The Kindred Eye
By sean mcnulty
- 404 reads
IMOGEN: But what is it you would have me do exactly?
ELDER: Presentation to camera, more or less. I see you as an intermediary, a guiding light. You will float towards the viewer providing in your pleasing and highly trained manner illumination as to what it is we do here.
IMOGEN: Can you not do that yourself?
ELDER: Mystery, my dear.
IMOGEN: Ah, they were right.
ELDER: Who was right?
IMOGEN: The others predicted you might have needed me on board so as to stay under a veneer of mystery.
ELDER: (shrugs) Oh. Well, am I not an open book?
IMOGEN: Flimsy veneer. Ahem.
ELDER: And there’ll be a script, by the way, so you won’t be going it alone. Essentially, with this film, I want to obliterate the idea that we are a cult of conversion. We are not that. And I am no cult leader. If a transformation or conversion occurs, it happens only by the will of members themselves on their journey, not under any persuasion-spell invoked by me.
IMOGEN: I assume this is some kind of propaganda film you’re wanting. Which would mean some persuasion is involved, yes?

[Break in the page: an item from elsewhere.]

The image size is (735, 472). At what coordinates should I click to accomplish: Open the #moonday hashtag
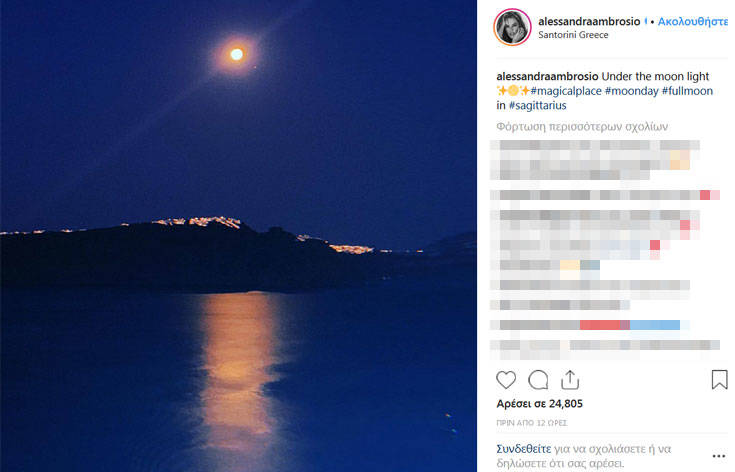click(631, 91)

ELDER: In a way. But does its being propaganda make it any less true? In fact, that is the only component of persuasion we have. And a respectable component it is if you ask me. Many have the concept of propaganda down as unfavourable these days and that is unfortunate; I would argue that cretinous thinking is so widespread in our time that some acts of persuasion are required if the world is to move forward responsibly.
IMOGEN: Well, the success of the film should be a fine measure of your refashioning techniques. Ahem.

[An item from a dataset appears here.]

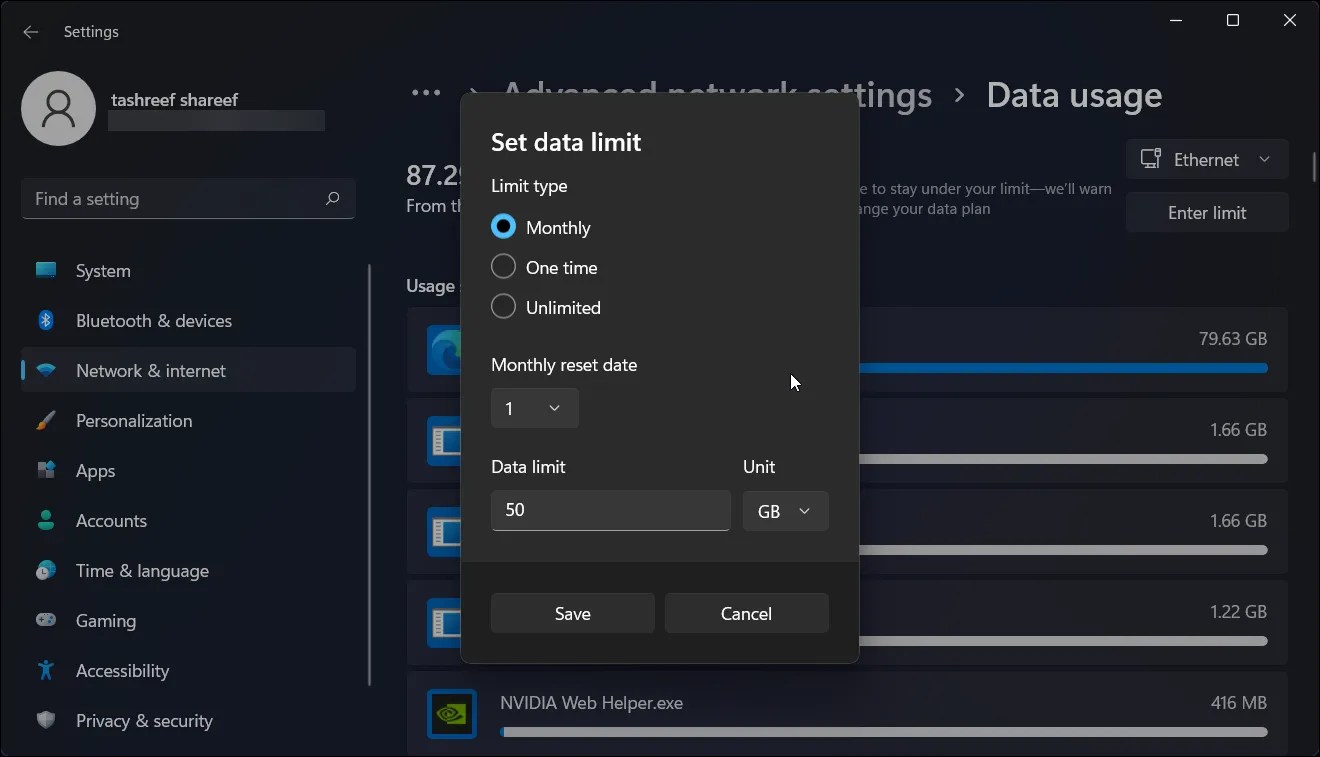1320x757 pixels.
Task: Open the Accounts section icon
Action: tap(46, 520)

ELDER: I’ve had enough scandal in my life. Ahem. They will eat me alive next chance they get. You understand?
IMOGEN: I remember that alright. It was some scandal twas.
ELDER: Twas. That we are a sex-stressed nation is no understatement. And our politics only serve to stress us even more being as they are so mendacious and guarded. For all its posturing, I enjoyed my time in the Oireachtas but it took a soft blue film starring a German model dubbed by a street trader from Hackney to make me realise how ill-suited I was to the role. My notions were delayed in their unfolding but they were inside me waiting to blossom for many years, ever since I discovered as a young man the wise and great Prannoy Krishnappa, a singular influence on my life and thinking. It was not until that bloody blue film and its accompanying scandal that I was able to mature psychically and find the nerve to set up The Kindred Eye, to continue hopefully the methods and teachings of Krishnappa here in our little home in the midlands.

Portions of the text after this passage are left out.